Critical Accounting Policies
The preparation of the Company’s consolidated financial statements in accordance with accounting principles generally accepted in the United States of America requires the Company’s management to adopt accounting policies and to make estimates and assumptions that affect the reported amounts of assets and liabilities, the disclosure of contingent assets and liabilities and the reported amounts of revenue and expenses. Management periodically evaluates its policies, estimates and assumptions related to, among others: revenue recognition, inventory obsolescence and costing methods, provision for bad debts, provision for warranty and contingencies. The Company’s management bases its estimates on historical experience and expectations of the future. Actual reported and future amounts could differ from those estimates under different conditions and assumptions.
Revenue Recognition
In general, the Company recognizes revenue when the following criteria are met: evidence of an arrangement between the Company and its customer exists, shipment has occurred or services have been rendered, the sales price is fixed and determinable and collectibility is reasonably assured.
Inventory Obsolescence & Costing Methods
Inventory is stated at the lower of cost(first-in, first-out) or market. The Company provides an allowance for estimated obsolete or excess inventory based on assumptions about future demands for its products and based on the Company’s historical usage.
Provision for Bad Debts
The Company is exposed to credit risk on certain assets, primarily accounts receivable. The Company provides credit to customers in the ordinary course of business and performs ongoing credit evaluations. Concentrations of credit risk with respect to trade receivables are limited except for the Company’s three largest customers. The Company currently believes its allowance for doubtful accounts is sufficient to cover customer credit risks.

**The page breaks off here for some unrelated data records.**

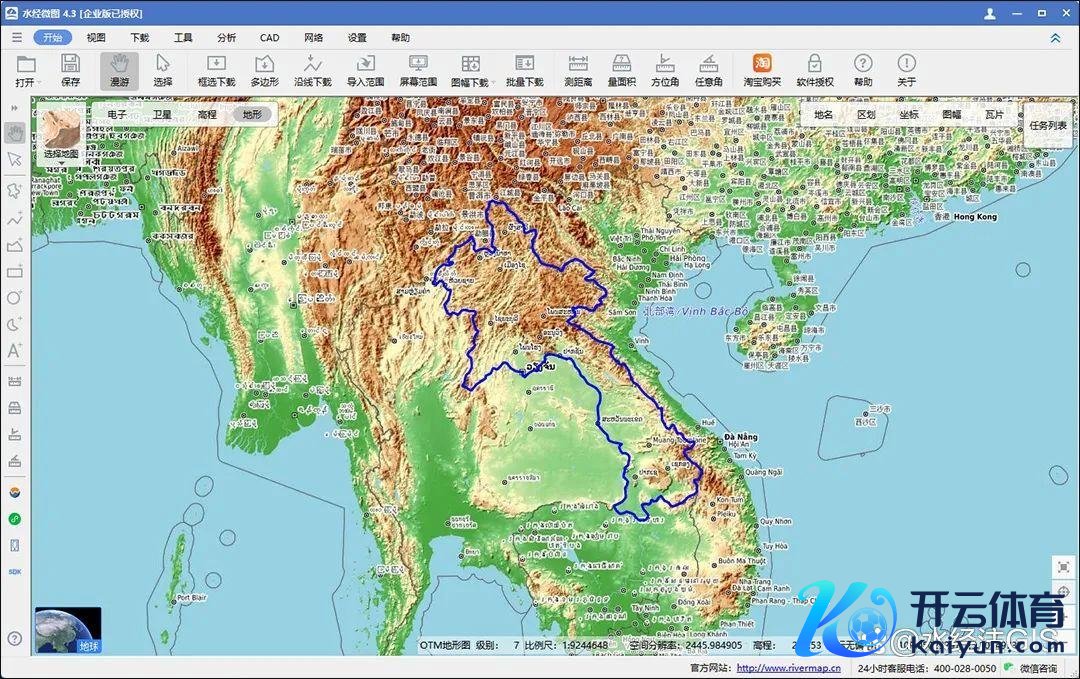Open the 淘宝购买 Taobao purchase icon
The height and width of the screenshot is (679, 1080).
click(x=762, y=70)
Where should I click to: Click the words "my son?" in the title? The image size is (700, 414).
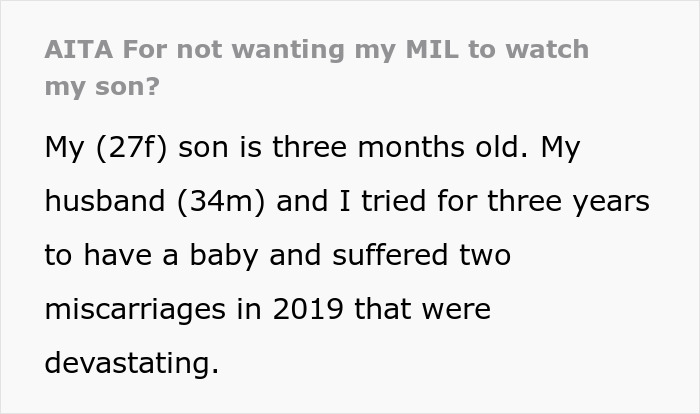click(x=101, y=87)
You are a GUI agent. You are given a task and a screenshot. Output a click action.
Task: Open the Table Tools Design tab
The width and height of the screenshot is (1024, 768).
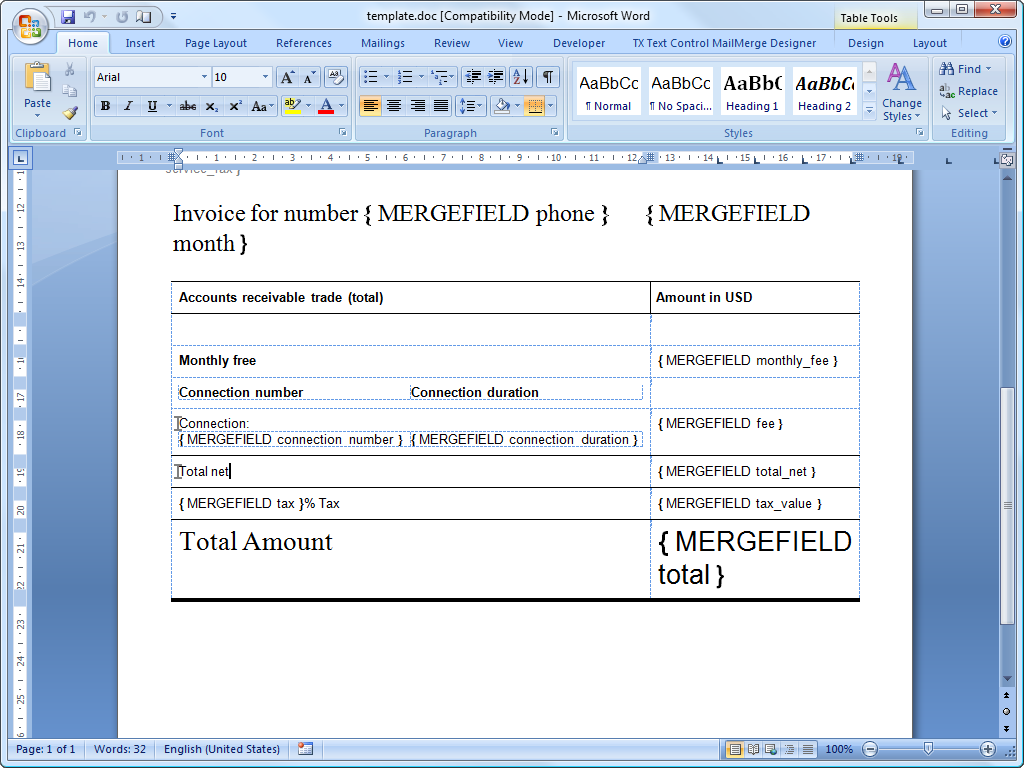[x=864, y=42]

Valuation Allowance for Deferred Taxes
The Company uses the asset and liability method of accounting for income taxes. Under the asset and liability method, deferred tax assets and liabilities are recognized for the future tax consequences between the financial statement carrying amounts and the tax basis of existing assets and liabilities. We record a valuation allowance to reduce deferred tax assets to an amount for which the realization is more likely than not.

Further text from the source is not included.